>> begin PASSAGE SHOWN
# New to the forum



## Stock Horse Show Source (Apr 30, 2009)

Hello All!

I just joined this past week and have been cruising the forum a bit before posting. I wanted to take a moment to introduce myself. My name is Jen and I have been a horse nut since before I can remember. I rode and showed when I was younger but didn't actually buy my first horse until I was a young adult. I bought a 2 y/o with 30 days on her...I learned a lot though trial and error the first few years. I since sold her as a 5 year old and I now own two horses, one app and one QH. Both are five...one is more of a handful than the other but I love them both.

I show at open shows mostly (due high cost of breed shows) and plan on doing a couple breed (app and quarter horse) shows this year. I am your typical "spend more on the horse than on anything else" horse person. I am glad to meet all of you.


----------



## LeahKathleen (Mar 5, 2009)

Welcome to the forum! Hope you enjoy it here. :]


----------



## Jubilee Rose (May 28, 2008)

Welcome! If you have any questions, just ask!


----------



## Dressage10135 (Feb 11, 2009)

Welcome to the forum!


----------



## Walkamile (Dec 29, 2008)

Welcome Jen! From a past "cruiser of HF" , you're really going to enjoy being a part of this. So much to learn and share. Have fun!


----------



## Kentucky (Aug 2, 2008)

Welcome and enjoy the ride


----------



## RusticWildFire (Jul 6, 2008)

Welcome to the forum! Nice to meet you. This sure is a fun place, and quite addicting I should add as well.

Have fun posting


----------



## Stock Horse Show Source (Apr 30, 2009)

Thank you all for the kind words. There is a lot of good reading here and I se myself becoming addicted as I normally do when it comes to horses.


----------
>> end PASSAGE SHOWN
>> begin RAW DATA
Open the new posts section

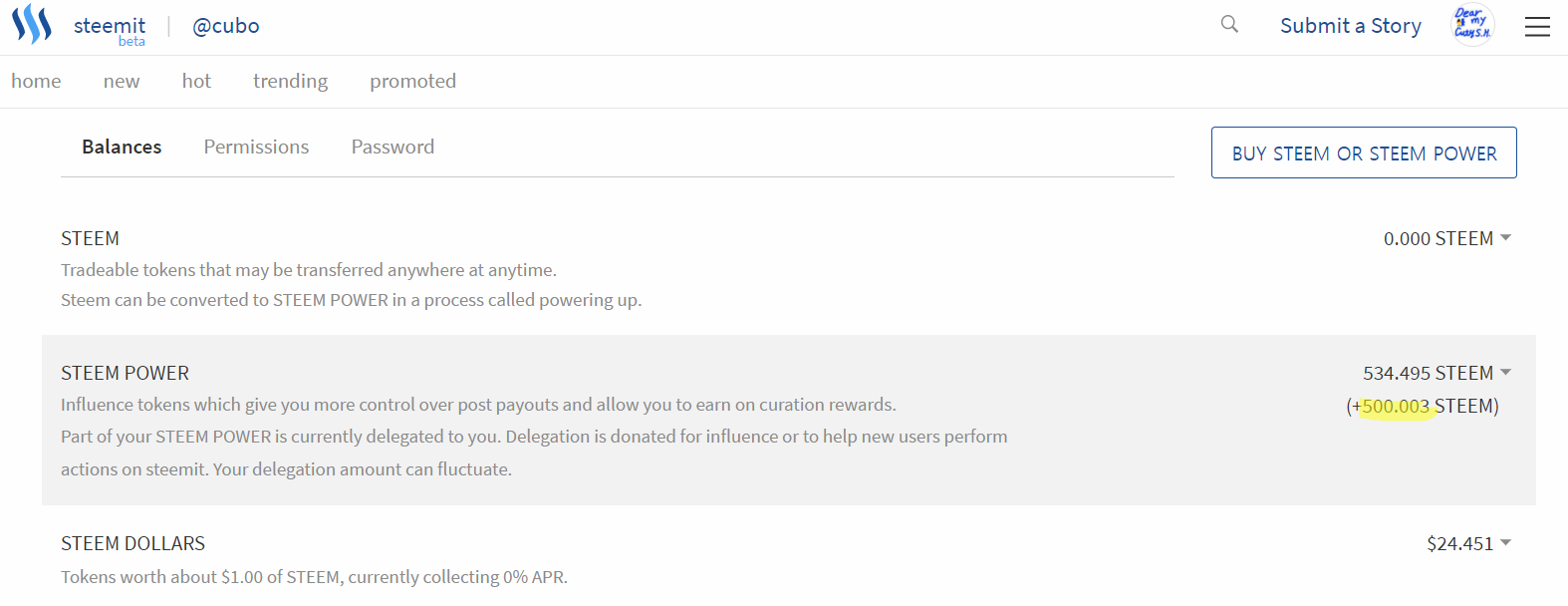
>> end RAW DATA
■ JOBS ■
• 1. Reproduce the forum introduction thread verbatim from "Welcome and enjoy" up to and including "add as well.".
• 2. In the forum introduction thread, why does Jen show mostly at open shows?
The lines are separate material, apart from the forum introduction thread.

■ FINAL ANSWERS ■
• 1.
Welcome and enjoy the ride


----------



## RusticWildFire (Jul 6, 2008)

Welcome to the forum! Nice to meet you. This sure is a fun place, and quite addicting I should add as well.

• 2. Because of the high cost of breed shows.